** Rows of pointing data **
---
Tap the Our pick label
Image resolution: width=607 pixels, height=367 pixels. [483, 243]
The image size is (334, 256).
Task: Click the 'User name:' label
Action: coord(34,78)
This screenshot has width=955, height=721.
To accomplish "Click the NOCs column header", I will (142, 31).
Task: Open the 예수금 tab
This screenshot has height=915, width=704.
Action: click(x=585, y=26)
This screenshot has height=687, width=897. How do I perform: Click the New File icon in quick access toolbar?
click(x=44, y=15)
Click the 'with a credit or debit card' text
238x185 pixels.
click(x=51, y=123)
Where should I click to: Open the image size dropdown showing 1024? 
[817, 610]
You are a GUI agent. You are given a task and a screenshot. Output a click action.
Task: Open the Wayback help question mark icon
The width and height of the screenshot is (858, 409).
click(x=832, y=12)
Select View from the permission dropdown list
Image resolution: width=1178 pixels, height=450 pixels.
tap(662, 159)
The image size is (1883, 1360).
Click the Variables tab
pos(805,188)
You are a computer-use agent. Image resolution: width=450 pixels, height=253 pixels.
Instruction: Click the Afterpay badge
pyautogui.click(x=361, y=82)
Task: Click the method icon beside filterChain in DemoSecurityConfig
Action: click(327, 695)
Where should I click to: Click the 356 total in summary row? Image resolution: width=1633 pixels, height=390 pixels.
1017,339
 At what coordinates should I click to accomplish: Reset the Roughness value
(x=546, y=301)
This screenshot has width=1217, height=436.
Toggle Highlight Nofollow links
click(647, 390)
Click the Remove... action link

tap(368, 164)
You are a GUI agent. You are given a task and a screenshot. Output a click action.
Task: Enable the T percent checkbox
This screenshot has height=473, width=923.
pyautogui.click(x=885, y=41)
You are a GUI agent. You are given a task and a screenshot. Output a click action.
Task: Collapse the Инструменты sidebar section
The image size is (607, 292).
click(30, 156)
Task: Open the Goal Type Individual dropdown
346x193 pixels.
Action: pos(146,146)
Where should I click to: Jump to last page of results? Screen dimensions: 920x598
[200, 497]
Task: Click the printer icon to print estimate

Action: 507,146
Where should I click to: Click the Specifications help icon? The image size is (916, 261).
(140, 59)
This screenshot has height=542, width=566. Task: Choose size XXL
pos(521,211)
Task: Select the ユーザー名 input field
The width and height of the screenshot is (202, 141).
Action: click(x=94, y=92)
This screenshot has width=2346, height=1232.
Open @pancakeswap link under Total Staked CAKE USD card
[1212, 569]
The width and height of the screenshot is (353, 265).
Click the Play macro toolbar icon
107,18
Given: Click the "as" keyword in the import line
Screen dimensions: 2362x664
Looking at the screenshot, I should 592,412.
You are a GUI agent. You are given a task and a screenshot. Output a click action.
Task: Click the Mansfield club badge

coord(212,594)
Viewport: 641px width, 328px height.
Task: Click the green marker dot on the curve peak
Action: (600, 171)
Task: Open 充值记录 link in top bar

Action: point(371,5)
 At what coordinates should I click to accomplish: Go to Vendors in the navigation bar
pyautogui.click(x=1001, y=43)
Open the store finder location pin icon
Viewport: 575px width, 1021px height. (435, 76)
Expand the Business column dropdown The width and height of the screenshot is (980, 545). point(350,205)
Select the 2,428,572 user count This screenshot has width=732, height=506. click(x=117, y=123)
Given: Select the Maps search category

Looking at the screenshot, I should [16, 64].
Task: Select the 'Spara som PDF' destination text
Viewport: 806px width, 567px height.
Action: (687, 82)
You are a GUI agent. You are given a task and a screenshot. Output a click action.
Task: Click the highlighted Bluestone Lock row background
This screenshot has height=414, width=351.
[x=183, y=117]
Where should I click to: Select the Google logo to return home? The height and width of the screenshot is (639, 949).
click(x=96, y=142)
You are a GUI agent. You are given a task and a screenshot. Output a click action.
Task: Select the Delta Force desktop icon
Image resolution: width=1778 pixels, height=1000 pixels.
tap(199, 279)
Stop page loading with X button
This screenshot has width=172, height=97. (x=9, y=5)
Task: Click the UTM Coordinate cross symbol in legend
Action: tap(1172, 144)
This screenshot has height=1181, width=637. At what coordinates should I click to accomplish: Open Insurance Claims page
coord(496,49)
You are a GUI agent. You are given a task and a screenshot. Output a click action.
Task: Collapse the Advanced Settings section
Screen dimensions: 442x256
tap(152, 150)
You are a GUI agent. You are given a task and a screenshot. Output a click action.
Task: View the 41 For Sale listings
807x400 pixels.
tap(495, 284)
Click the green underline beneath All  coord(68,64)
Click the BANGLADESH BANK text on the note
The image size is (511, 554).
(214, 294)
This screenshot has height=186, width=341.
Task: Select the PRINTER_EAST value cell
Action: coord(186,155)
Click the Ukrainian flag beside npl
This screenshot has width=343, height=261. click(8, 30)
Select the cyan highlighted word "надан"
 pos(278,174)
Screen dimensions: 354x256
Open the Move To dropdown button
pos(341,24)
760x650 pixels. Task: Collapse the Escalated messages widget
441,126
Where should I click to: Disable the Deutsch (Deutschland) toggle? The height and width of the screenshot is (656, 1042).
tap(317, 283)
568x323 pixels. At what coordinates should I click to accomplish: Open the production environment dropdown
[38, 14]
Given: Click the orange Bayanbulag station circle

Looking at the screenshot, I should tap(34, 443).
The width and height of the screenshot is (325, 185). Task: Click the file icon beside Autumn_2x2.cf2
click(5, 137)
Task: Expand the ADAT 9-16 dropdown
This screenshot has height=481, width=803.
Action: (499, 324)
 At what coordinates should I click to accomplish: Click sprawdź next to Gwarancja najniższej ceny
---
** TASK STATEMENT **
Pull every line of the listing above out unchanged, keeping each character as it stands.

** THE ANSWER **
Tap the Our pick label
Image resolution: width=607 pixels, height=367 pixels. [483, 243]
The image size is (334, 256).
Task: Click the 'User name:' label
Action: coord(34,78)
This screenshot has width=955, height=721.
To accomplish "Click the NOCs column header", I will (142, 31).
Task: Open the 예수금 tab
This screenshot has height=915, width=704.
Action: click(x=585, y=26)
This screenshot has height=687, width=897. How do I perform: Click the New File icon in quick access toolbar?
click(x=44, y=15)
Click the 'with a credit or debit card' text
238x185 pixels.
click(x=51, y=123)
Where should I click to: Open the image size dropdown showing 1024? 
[817, 610]
You are a GUI agent. You are given a task and a screenshot. Output a click action.
Task: Open the Wayback help question mark icon
The width and height of the screenshot is (858, 409).
click(x=832, y=12)
Select View from the permission dropdown list
Image resolution: width=1178 pixels, height=450 pixels.
tap(662, 159)
The image size is (1883, 1360).
Click the Variables tab
pos(805,188)
You are a computer-use agent. Image resolution: width=450 pixels, height=253 pixels.
Instruction: Click the Afterpay badge
pyautogui.click(x=361, y=82)
Task: Click the method icon beside filterChain in DemoSecurityConfig
Action: click(327, 695)
Where should I click to: Click the 356 total in summary row? Image resolution: width=1633 pixels, height=390 pixels.
1017,339
 At what coordinates should I click to accomplish: Reset the Roughness value
(x=546, y=301)
This screenshot has width=1217, height=436.
Toggle Highlight Nofollow links
click(647, 390)
Click the Remove... action link

tap(368, 164)
You are a GUI agent. You are given a task and a screenshot. Output a click action.
Task: Enable the T percent checkbox
This screenshot has height=473, width=923.
pyautogui.click(x=885, y=41)
You are a GUI agent. You are given a task and a screenshot. Output a click action.
Task: Collapse the Инструменты sidebar section
The image size is (607, 292).
click(30, 156)
Task: Open the Goal Type Individual dropdown
346x193 pixels.
Action: pos(146,146)
Where should I click to: Jump to last page of results? Screen dimensions: 920x598
[200, 497]
Task: Click the printer icon to print estimate

Action: 507,146
Where should I click to: Click the Specifications help icon? The image size is (916, 261).
(140, 59)
This screenshot has height=542, width=566. Task: Choose size XXL
pos(521,211)
Task: Select the ユーザー名 input field
The width and height of the screenshot is (202, 141).
Action: click(x=94, y=92)
This screenshot has width=2346, height=1232.
Open @pancakeswap link under Total Staked CAKE USD card
[1212, 569]
The width and height of the screenshot is (353, 265).
Click the Play macro toolbar icon
107,18
Given: Click the "as" keyword in the import line
Screen dimensions: 2362x664
Looking at the screenshot, I should 592,412.
You are a GUI agent. You are given a task and a screenshot. Output a click action.
Task: Click the Mansfield club badge

coord(212,594)
Viewport: 641px width, 328px height.
Task: Click the green marker dot on the curve peak
Action: (600, 171)
Task: Open 充值记录 link in top bar

Action: point(371,5)
 At what coordinates should I click to accomplish: Go to Vendors in the navigation bar
pyautogui.click(x=1001, y=43)
Open the store finder location pin icon
Viewport: 575px width, 1021px height. (435, 76)
Expand the Business column dropdown The width and height of the screenshot is (980, 545). point(350,205)
Select the 2,428,572 user count This screenshot has width=732, height=506. click(x=117, y=123)
Given: Select the Maps search category

Looking at the screenshot, I should [16, 64].
Task: Select the 'Spara som PDF' destination text
Viewport: 806px width, 567px height.
Action: (687, 82)
You are a GUI agent. You are given a task and a screenshot. Output a click action.
Task: Click the highlighted Bluestone Lock row background
This screenshot has height=414, width=351.
[x=183, y=117]
Where should I click to: Select the Google logo to return home? The height and width of the screenshot is (639, 949).
click(x=96, y=142)
You are a GUI agent. You are given a task and a screenshot. Output a click action.
Task: Select the Delta Force desktop icon
Image resolution: width=1778 pixels, height=1000 pixels.
tap(199, 279)
Stop page loading with X button
This screenshot has width=172, height=97. (x=9, y=5)
Task: Click the UTM Coordinate cross symbol in legend
Action: tap(1172, 144)
This screenshot has height=1181, width=637. At what coordinates should I click to accomplish: Open Insurance Claims page
coord(496,49)
You are a GUI agent. You are given a task and a screenshot. Output a click action.
Task: Collapse the Advanced Settings section
Screen dimensions: 442x256
tap(152, 150)
You are a GUI agent. You are given a task and a screenshot. Output a click action.
Task: View the 41 For Sale listings
807x400 pixels.
tap(495, 284)
Click the green underline beneath All  coord(68,64)
Click the BANGLADESH BANK text on the note
The image size is (511, 554).
(214, 294)
This screenshot has height=186, width=341.
Task: Select the PRINTER_EAST value cell
Action: coord(186,155)
Click the Ukrainian flag beside npl
This screenshot has width=343, height=261. click(8, 30)
Select the cyan highlighted word "надан"
 pos(278,174)
Screen dimensions: 354x256
Open the Move To dropdown button
pos(341,24)
760x650 pixels. Task: Collapse the Escalated messages widget
441,126
Where should I click to: Disable the Deutsch (Deutschland) toggle? The height and width of the screenshot is (656, 1042).
tap(317, 283)
568x323 pixels. At what coordinates should I click to accomplish: Open the production environment dropdown
[38, 14]
Given: Click the orange Bayanbulag station circle

Looking at the screenshot, I should tap(34, 443).
The width and height of the screenshot is (325, 185). Task: Click the file icon beside Autumn_2x2.cf2
click(5, 137)
Task: Expand the ADAT 9-16 dropdown
This screenshot has height=481, width=803.
Action: (499, 324)
 At what coordinates should I click to accomplish: Click sprawdź next to Gwarancja najniższej ceny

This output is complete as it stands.